YOUR TASK
Copy out each of the records below word for word, with no changes.

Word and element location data

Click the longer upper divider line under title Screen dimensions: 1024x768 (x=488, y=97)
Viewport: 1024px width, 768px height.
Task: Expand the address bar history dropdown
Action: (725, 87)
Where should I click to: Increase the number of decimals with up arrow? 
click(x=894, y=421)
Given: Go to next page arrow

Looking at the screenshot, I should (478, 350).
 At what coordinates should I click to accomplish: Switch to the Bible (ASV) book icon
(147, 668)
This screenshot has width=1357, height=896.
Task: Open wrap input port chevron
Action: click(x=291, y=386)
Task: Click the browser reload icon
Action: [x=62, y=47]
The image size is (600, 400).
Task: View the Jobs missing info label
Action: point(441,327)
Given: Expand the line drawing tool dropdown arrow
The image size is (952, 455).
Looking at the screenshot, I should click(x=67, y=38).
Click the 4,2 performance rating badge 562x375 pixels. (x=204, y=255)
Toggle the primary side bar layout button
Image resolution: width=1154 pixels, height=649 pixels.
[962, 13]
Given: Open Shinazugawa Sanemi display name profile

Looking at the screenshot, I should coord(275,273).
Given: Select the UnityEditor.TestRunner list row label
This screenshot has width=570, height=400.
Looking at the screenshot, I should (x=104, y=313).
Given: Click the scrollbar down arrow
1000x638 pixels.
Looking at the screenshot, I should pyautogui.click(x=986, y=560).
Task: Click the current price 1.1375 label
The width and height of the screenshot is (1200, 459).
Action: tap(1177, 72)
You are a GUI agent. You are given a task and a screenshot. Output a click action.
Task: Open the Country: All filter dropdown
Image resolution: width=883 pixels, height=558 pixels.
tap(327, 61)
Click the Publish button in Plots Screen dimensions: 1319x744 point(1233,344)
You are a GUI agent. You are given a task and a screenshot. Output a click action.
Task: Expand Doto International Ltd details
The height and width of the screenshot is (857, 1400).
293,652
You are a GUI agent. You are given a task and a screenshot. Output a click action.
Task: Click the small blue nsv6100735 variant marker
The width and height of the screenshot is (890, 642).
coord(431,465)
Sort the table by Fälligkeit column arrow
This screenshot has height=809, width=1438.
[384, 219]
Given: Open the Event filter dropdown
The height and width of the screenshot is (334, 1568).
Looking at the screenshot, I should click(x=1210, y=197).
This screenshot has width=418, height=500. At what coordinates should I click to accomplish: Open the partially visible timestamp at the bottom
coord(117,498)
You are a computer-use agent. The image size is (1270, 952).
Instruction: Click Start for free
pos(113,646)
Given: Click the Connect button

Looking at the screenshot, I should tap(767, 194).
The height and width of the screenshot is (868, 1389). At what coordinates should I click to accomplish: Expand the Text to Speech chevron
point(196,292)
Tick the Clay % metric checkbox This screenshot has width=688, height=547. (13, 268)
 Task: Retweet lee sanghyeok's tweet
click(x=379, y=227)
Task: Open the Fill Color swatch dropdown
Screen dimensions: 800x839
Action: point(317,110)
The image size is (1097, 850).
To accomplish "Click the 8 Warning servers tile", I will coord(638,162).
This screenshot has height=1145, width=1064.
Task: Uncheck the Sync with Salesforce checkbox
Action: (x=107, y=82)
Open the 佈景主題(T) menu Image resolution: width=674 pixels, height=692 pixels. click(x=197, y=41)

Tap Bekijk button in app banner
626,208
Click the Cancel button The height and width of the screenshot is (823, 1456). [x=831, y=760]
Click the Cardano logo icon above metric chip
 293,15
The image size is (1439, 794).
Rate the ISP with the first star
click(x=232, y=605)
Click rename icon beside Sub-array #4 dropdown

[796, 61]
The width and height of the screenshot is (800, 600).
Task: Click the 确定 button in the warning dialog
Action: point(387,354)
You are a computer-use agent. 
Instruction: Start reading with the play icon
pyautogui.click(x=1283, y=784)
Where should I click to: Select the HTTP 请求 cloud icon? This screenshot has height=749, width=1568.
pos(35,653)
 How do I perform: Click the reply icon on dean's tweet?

OUTPUT FOR THIS TASK
Click the longer upper divider line under title Screen dimensions: 1024x768 (x=488, y=97)
Viewport: 1024px width, 768px height.
Task: Expand the address bar history dropdown
Action: (725, 87)
Where should I click to: Increase the number of decimals with up arrow? 
click(x=894, y=421)
Given: Go to next page arrow

Looking at the screenshot, I should (478, 350).
 At what coordinates should I click to accomplish: Switch to the Bible (ASV) book icon
(147, 668)
This screenshot has width=1357, height=896.
Task: Open wrap input port chevron
Action: click(x=291, y=386)
Task: Click the browser reload icon
Action: [x=62, y=47]
The image size is (600, 400).
Task: View the Jobs missing info label
Action: point(441,327)
Given: Expand the line drawing tool dropdown arrow
The image size is (952, 455).
Looking at the screenshot, I should click(x=67, y=38).
Click the 4,2 performance rating badge 562x375 pixels. (x=204, y=255)
Toggle the primary side bar layout button
Image resolution: width=1154 pixels, height=649 pixels.
[962, 13]
Given: Open Shinazugawa Sanemi display name profile

Looking at the screenshot, I should coord(275,273).
Given: Select the UnityEditor.TestRunner list row label
This screenshot has width=570, height=400.
Looking at the screenshot, I should (x=104, y=313).
Given: Click the scrollbar down arrow
1000x638 pixels.
Looking at the screenshot, I should pyautogui.click(x=986, y=560).
Task: Click the current price 1.1375 label
The width and height of the screenshot is (1200, 459).
Action: tap(1177, 72)
You are a GUI agent. You are given a task and a screenshot. Output a click action.
Task: Open the Country: All filter dropdown
Image resolution: width=883 pixels, height=558 pixels.
tap(327, 61)
Click the Publish button in Plots Screen dimensions: 1319x744 point(1233,344)
You are a GUI agent. You are given a task and a screenshot. Output a click action.
Task: Expand Doto International Ltd details
The height and width of the screenshot is (857, 1400).
293,652
You are a GUI agent. You are given a task and a screenshot. Output a click action.
Task: Click the small blue nsv6100735 variant marker
The width and height of the screenshot is (890, 642).
coord(431,465)
Sort the table by Fälligkeit column arrow
This screenshot has height=809, width=1438.
[384, 219]
Given: Open the Event filter dropdown
The height and width of the screenshot is (334, 1568).
Looking at the screenshot, I should click(x=1210, y=197).
This screenshot has width=418, height=500. At what coordinates should I click to accomplish: Open the partially visible timestamp at the bottom
coord(117,498)
You are a computer-use agent. The image size is (1270, 952).
Instruction: Click Start for free
pos(113,646)
Given: Click the Connect button

Looking at the screenshot, I should tap(767, 194).
The height and width of the screenshot is (868, 1389). At what coordinates should I click to accomplish: Expand the Text to Speech chevron
point(196,292)
Tick the Clay % metric checkbox This screenshot has width=688, height=547. (13, 268)
 Task: Retweet lee sanghyeok's tweet
click(x=379, y=227)
Task: Open the Fill Color swatch dropdown
Screen dimensions: 800x839
Action: point(317,110)
The image size is (1097, 850).
To accomplish "Click the 8 Warning servers tile", I will coord(638,162).
This screenshot has height=1145, width=1064.
Task: Uncheck the Sync with Salesforce checkbox
Action: (x=107, y=82)
Open the 佈景主題(T) menu Image resolution: width=674 pixels, height=692 pixels. click(x=197, y=41)

Tap Bekijk button in app banner
626,208
Click the Cancel button The height and width of the screenshot is (823, 1456). [x=831, y=760]
Click the Cardano logo icon above metric chip
 293,15
The image size is (1439, 794).
Rate the ISP with the first star
click(x=232, y=605)
Click rename icon beside Sub-array #4 dropdown

[796, 61]
The width and height of the screenshot is (800, 600).
Task: Click the 确定 button in the warning dialog
Action: point(387,354)
You are a computer-use agent. 
Instruction: Start reading with the play icon
pyautogui.click(x=1283, y=784)
Where should I click to: Select the HTTP 请求 cloud icon? This screenshot has height=749, width=1568.
pos(35,653)
 How do I perform: Click the reply icon on dean's tweet?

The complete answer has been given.